Speaking to RTÉ Entertainment in 2016, Hanks revealed that Dowling gave him his first acting break back in the seventies when he was starting out in theatre in Ohio.

"The reason I'm here now is because of a fabulous Irishman by the name of Vincent Dowling from the great O'Herlihy clan," he said.

"He's the man who taught me, not only what it's like to be an actor and to pursue it, but he also taught me that work in the theatre is more fun."

"I'm very thankful that at a time when I was wondering what was going to come down the pike, I ran into this Irishman with a briefcase who said to me, `you just might be able to be an actor if you want it . . . but you have to want it!!!"

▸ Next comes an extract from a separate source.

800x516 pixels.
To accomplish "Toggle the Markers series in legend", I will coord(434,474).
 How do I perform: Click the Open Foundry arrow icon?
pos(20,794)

Hanks made his professional debut aged 20 as Grumio in a Great Lakes production of The Taming of The Shrew.

Earlier this year, Hanks also recalled the "magnificent" experience he had filming 1998's Saving Private Ryan in Co. Wexford.

The award-winning star described his time shooting dramatic scenes on Curracloe Beach as "magic and wonderful.

Speaking to RTÉ's Stephen Byrne the much-loved actor, remembered, in particular, a young Irish boy that made a big impression on him during his time in the sunny south-east.

"There was one day I was sitting in a car," Hanks explained. "This young boy comes up and he's got his wellington boots on and he's walking along and walks by and he sees me in the car, and he keeps going but then circles back, so I'm thinking he's coming to say 'Hello, Mr. Hanks…'

"So I rolled down the window and I said, 'Hey, how you doing?' and he said to me, 'Are you with the film?' and I said, 'Yeah, I am' and he said, 'Ah, well, welcome to Screen' and he mosied right along in."

He continued: "And it's funny, it was the most magnificent thing... we would go to work on Monday mornings and all the pint glasses outside the bars in Gorey town, on the tables and the window sills, and I was like, if this was America these would all be stolen, but here they just finish them and put them down.